Wednesday, August 20, 2014

Oven Pancake

Serves 2:

1/2 c. flour
3 eggs
1/4 tsp salt
1/2 c. milk
2 Tb. butter

Preheat oven to 400 degrees.  Mix eggs, salt, milk, flour in a bowl. Put butter in a pie plate and put into the hot oven until butter melts.  Remove pie plate from oven and pour pancake batter into the center of the pie plate.  Bake in the oven 15-20 mins until pancake is puffy and edges turn golden.

Monday, August 18, 2014

Best Ever Banana Pancakes

Where has this recipe been all my life?  Now that I've discovered banana pancakes from, I have made it too many times to count.  It is hands down the best pancake recipe I've ever tried.

1c. flour
2 tsp. baking powder
1/4 tsp salt
1 Tb. sugar

1 egg
1c. milk
2 Tb. veg oil or melted cooled butter
2 ripe, mashed bananas (use a ziploc bag to mash, then cut a hole on the end and squeeze it out)
handful chocolate chips (optional)

Combine dry ingredients and wet ingredients (minus the banana) in separate bowls.  Pour wet ingredients into dry, mix, then gently fold in banana.  Mix in a handful of chocolate chips.  Makes 9-10 pancakes which is just enough for us.

Spicy Japanese Eggplant

I was thrilled try a recipe from a beautiful Japanese cookbook, Everyday Harumi.  This was so delicious, the whole family was fighting over the last bite!  I made a few modifications and here's our version.

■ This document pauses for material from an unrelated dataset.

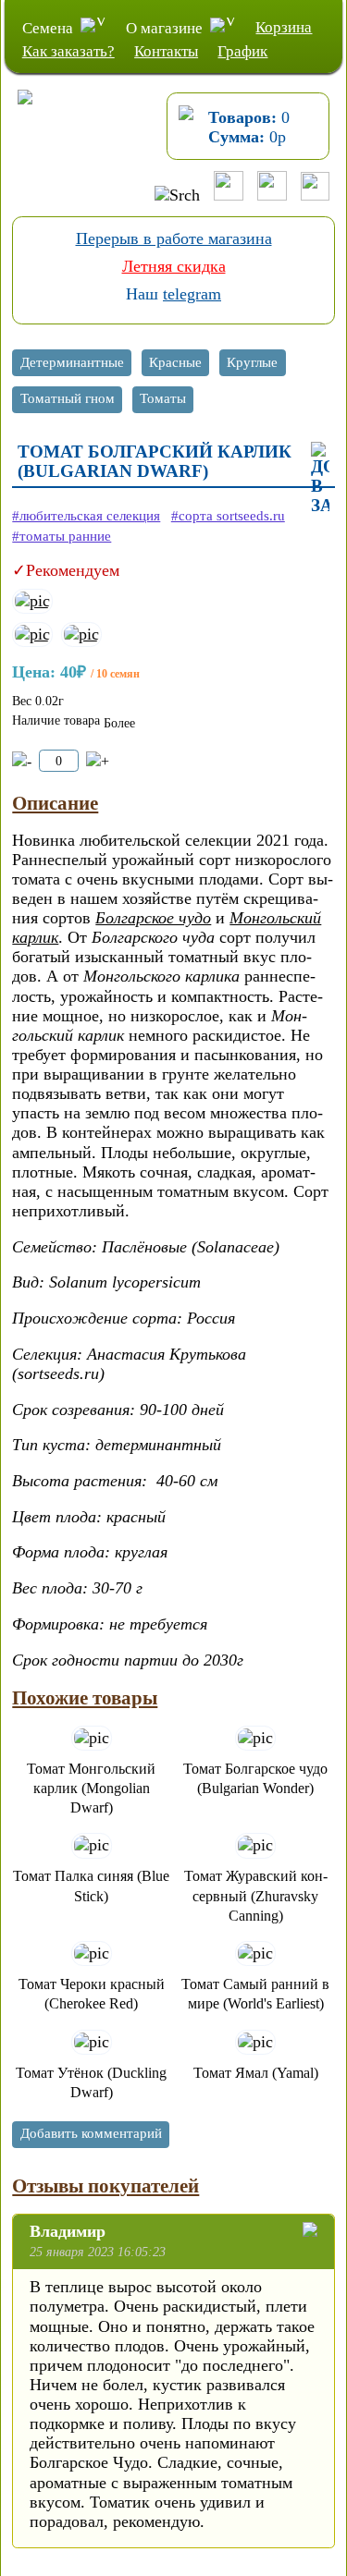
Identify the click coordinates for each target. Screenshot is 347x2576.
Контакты (166, 51)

2 japanese eggplants (or 1 large "regular" eggplant)
1/3c. soy sauce
2 1/2 Tb. sugar
1/4 c. unseasoned rice vinegar
2 scallions, minced
1/2 tsp minced garlic
1 tsp minced ginger
red pepper flakes
vegetable or canola oil

Cut eggplant into chunks and soak in cold water for 5-10 mins.  Drain and pat dry.
Combine soy sauce, sugar, rice vinegar, ginger and garlic.  Add red pepper flakes to your liking.
Heat a few tablespoons oil in a skillet.  Sautee the eggplant until it turns soft and starts to brown.  Drain on a paper towel.  In a mixing bowl, combine the sauce mixture and the eggplant.  Let stand for 5-10 mins before serving.  Garnish with the scallions and enjoy.

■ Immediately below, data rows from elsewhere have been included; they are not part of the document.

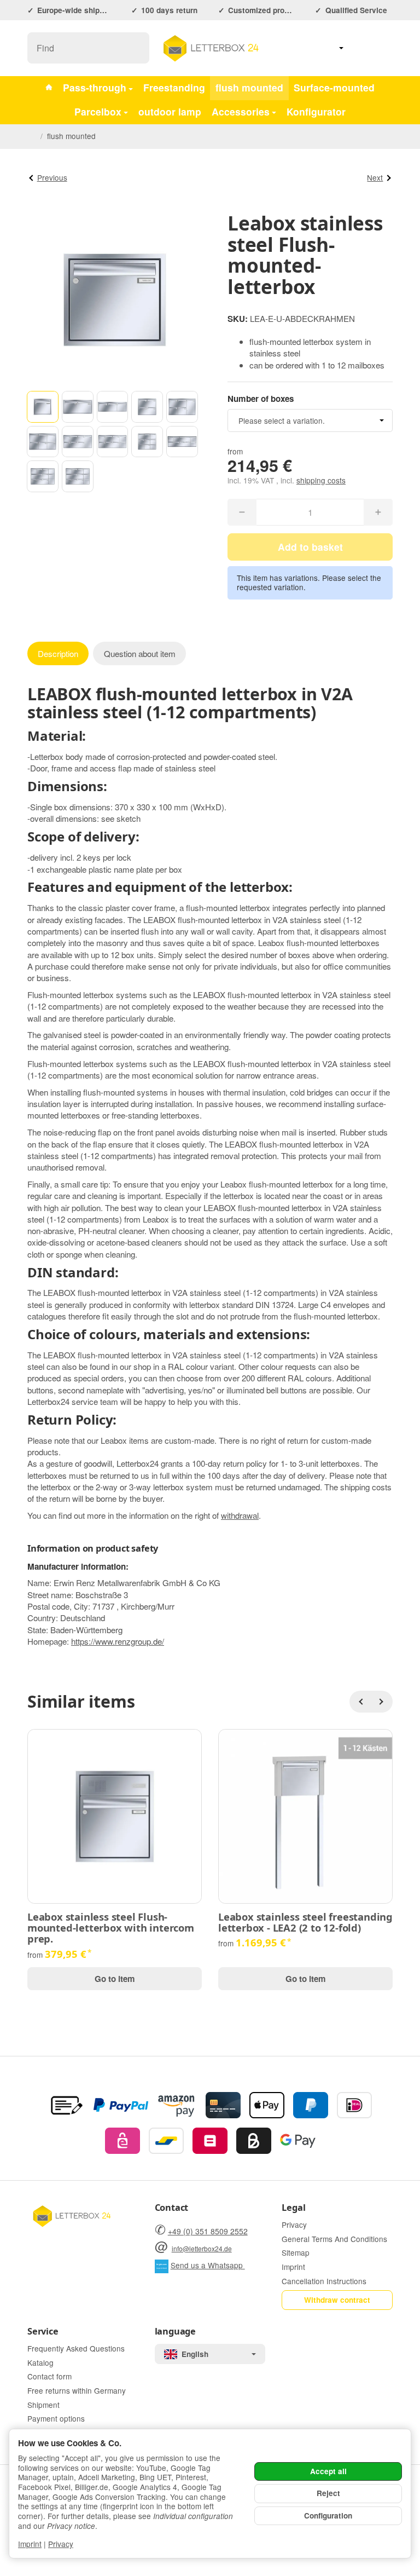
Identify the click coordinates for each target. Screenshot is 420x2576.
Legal (293, 2207)
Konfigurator (316, 111)
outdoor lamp (169, 111)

We ate this over rice and I also served a side of tofu drizzled with soy sauce and dusted with crushed peanuts.

Key Lime Pie

1 prepared (unbaked) graham cracker crust
1 (14 oz) can sweetened condensed milk
zest of 1 lime
1/2c. key lime juice (or bottled lime and lemon juice)
4 egg yolks, beaten

Combine ingredients, pour into pie shell.  Bake at 375 for about 15 mins or until a knife inserted in the center of the pie leaves a mark.  (Don't let the pie start to brown or turn golden as it will be overdone).

Zest the lime, then squeeze the fresh lime juice into a 1/2c. measuring cup.  Add a few tablespoons of bottled lemon juice, and then bottled lime juice to equal 1/2 cup total.

This recipe gives a nice thin layer of pie filling.  For a full, thick pie the recipe could be doubled.